» **Task list**
1/ In the review notes on synchronous and asynchronous communication with scientists, what name did the researchers give to the synchronous group students' fascination with the live interaction?
2/ Summarize the review notes on synchronous and asynchronous communication with scientists in two sentences.
3/ Reproduce the review notes on synchronous and asynchronous communication with scientists from "The researchers believe" up to and including "and Shaklee’s study.".

---- Selected excerpt

Questions/Thoughts/Implications:
The researchers’ found these results encouraging, since providing this access to students is easier and cheaper using the replayed experiments and email communication vs. live experiments and live interaction with the scientists.

The researchers called the synchronous group students’ fascination with the live interaction the “actor phenomenon”. The scientist in some cases was more interesting to the students than the experiment. Is this a good thing or a bad thing? Depends on your learning goals!

The researchers believe “future research needed to document how students can benefit most from communicating with scientists. What aspects of communication with scientists impact knowledge of science versus other variables such as attitudes, knowledge of science processes, knowledge of science careers, or images of scientists?” p. 17-18. Cross reference with McCombs’ evaluation and Shaklee’s study.

It’s really interesting how the email was more formal and thought out. There’s certainly something to be said for thinking about the questions ahead of time. See McCombs’ study.  In this study, it doesn’t appear that the live interaction students had a chance to think carefully about their questions. I wonder how this would compare, say, to the live interaction around a taped program like COSI Columbus’ In Depth Autopsy program. This article was especially interesting since my rant about asynchronous vendors knocking synchronous technologies. Asynchronous can be more thoughtful, yet synchronous has an energy and excitement to it. Which is better? What about the visuals? In this study, the visuals were the same – both groups could see the experiments. Certainly something to keep thinking about!

0 replies on “Lit Review: Is it Live or is it Memorex? Students' Synchronous and Asynchronous Communication with Scientists”

  1. You know what this reminds me of?

--------
---- Supplied information

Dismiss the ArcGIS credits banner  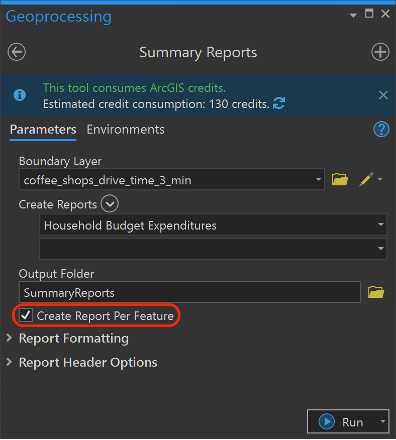(x=383, y=95)

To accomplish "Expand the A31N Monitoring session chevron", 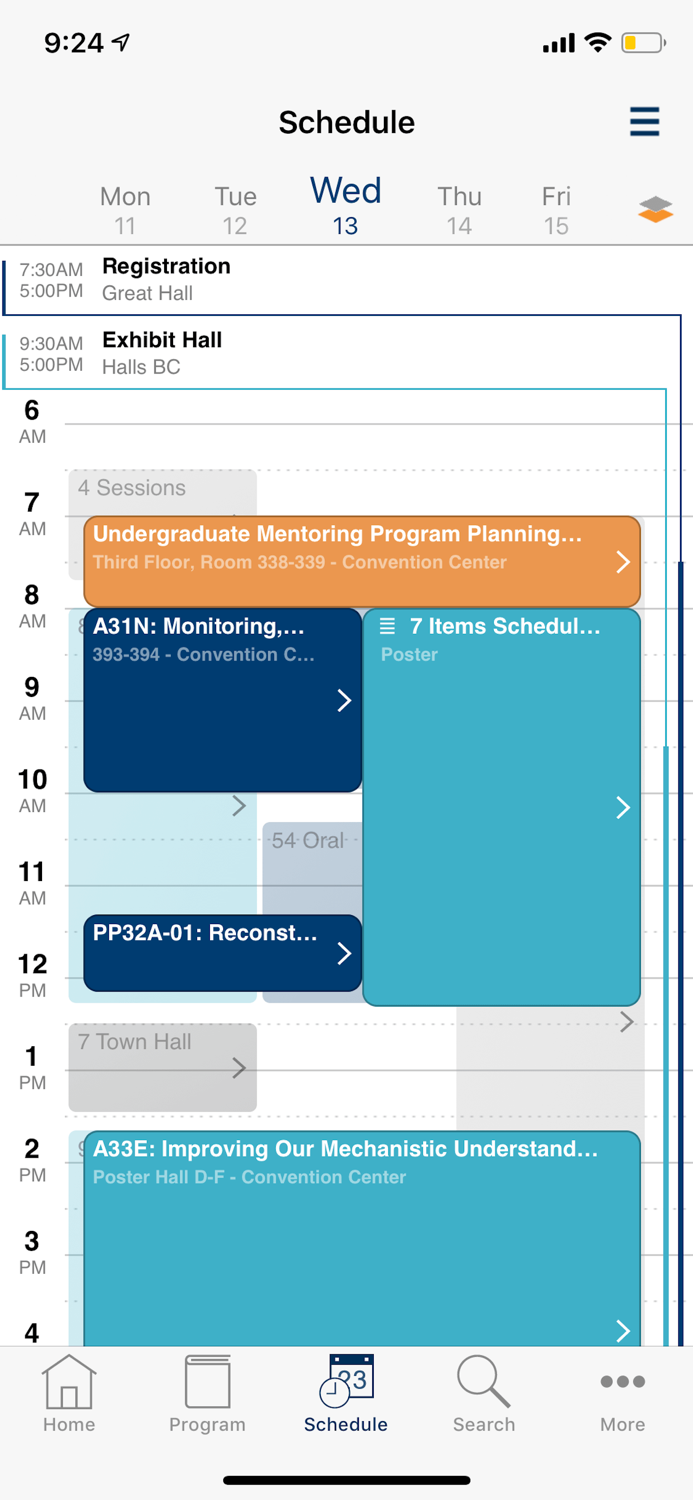I will pos(345,699).
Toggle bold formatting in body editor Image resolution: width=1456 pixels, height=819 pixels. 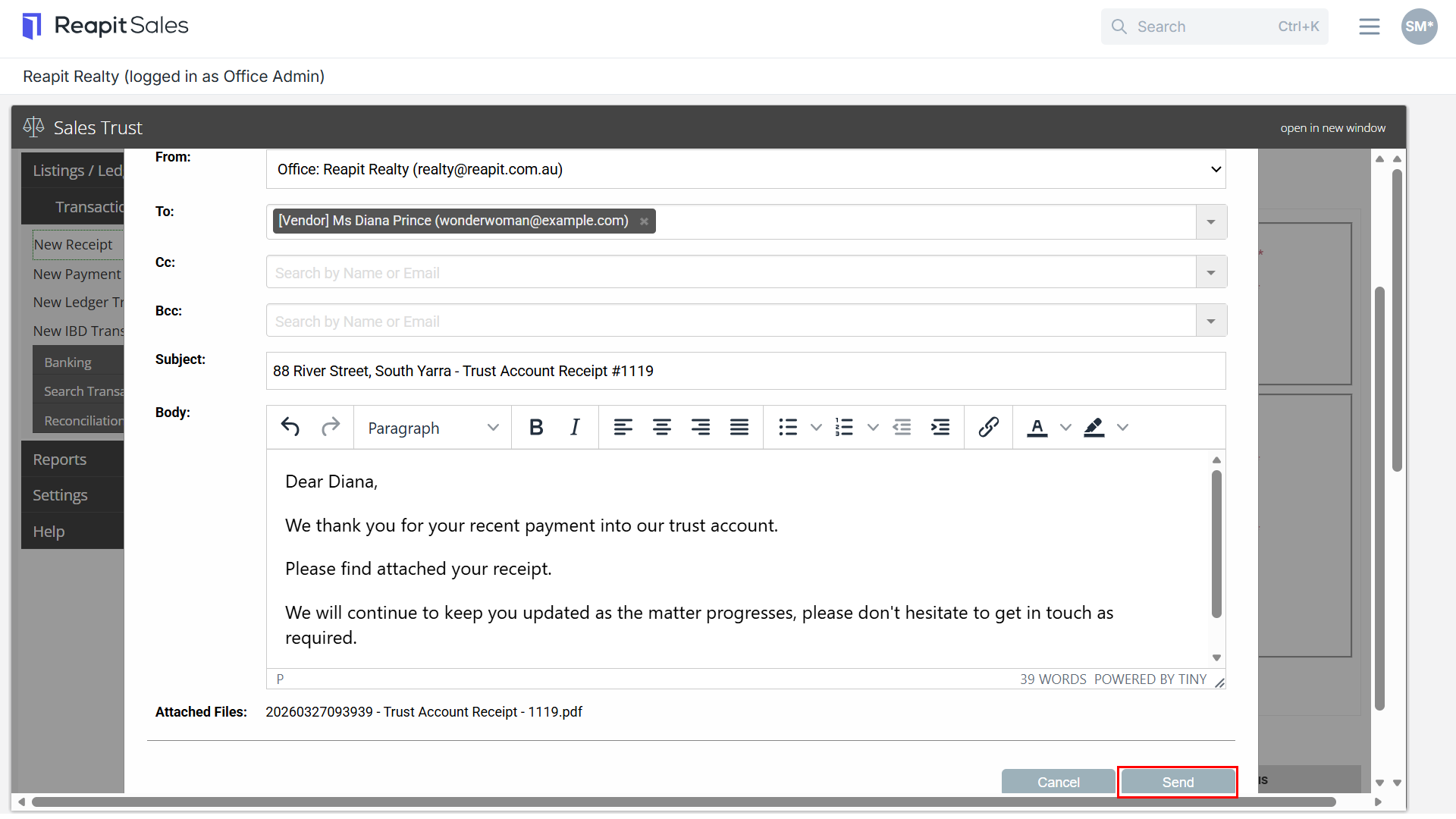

--------

» **Per-task answers**
1/ The "actor phenomenon."

2/ The researchers found the results encouraging because replayed experiments and email communication give students access to scientists more easily and cheaply than live experiments and live interaction. They called the synchronous students' fascination with the live scientist the "actor phenomenon," and the notes observe that the email was more formal and thought out while synchronous interaction has an energy and excitement to it, leaving open which is better.

3/
The researchers believe “future research needed to document how students can benefit most from communicating with scientists. What aspects of communication with scientists impact knowledge of science versus other variables such as attitudes, knowledge of science processes, knowledge of science careers, or images of scientists?” p. 17-18. Cross reference with McCombs’ evaluation and Shaklee’s study.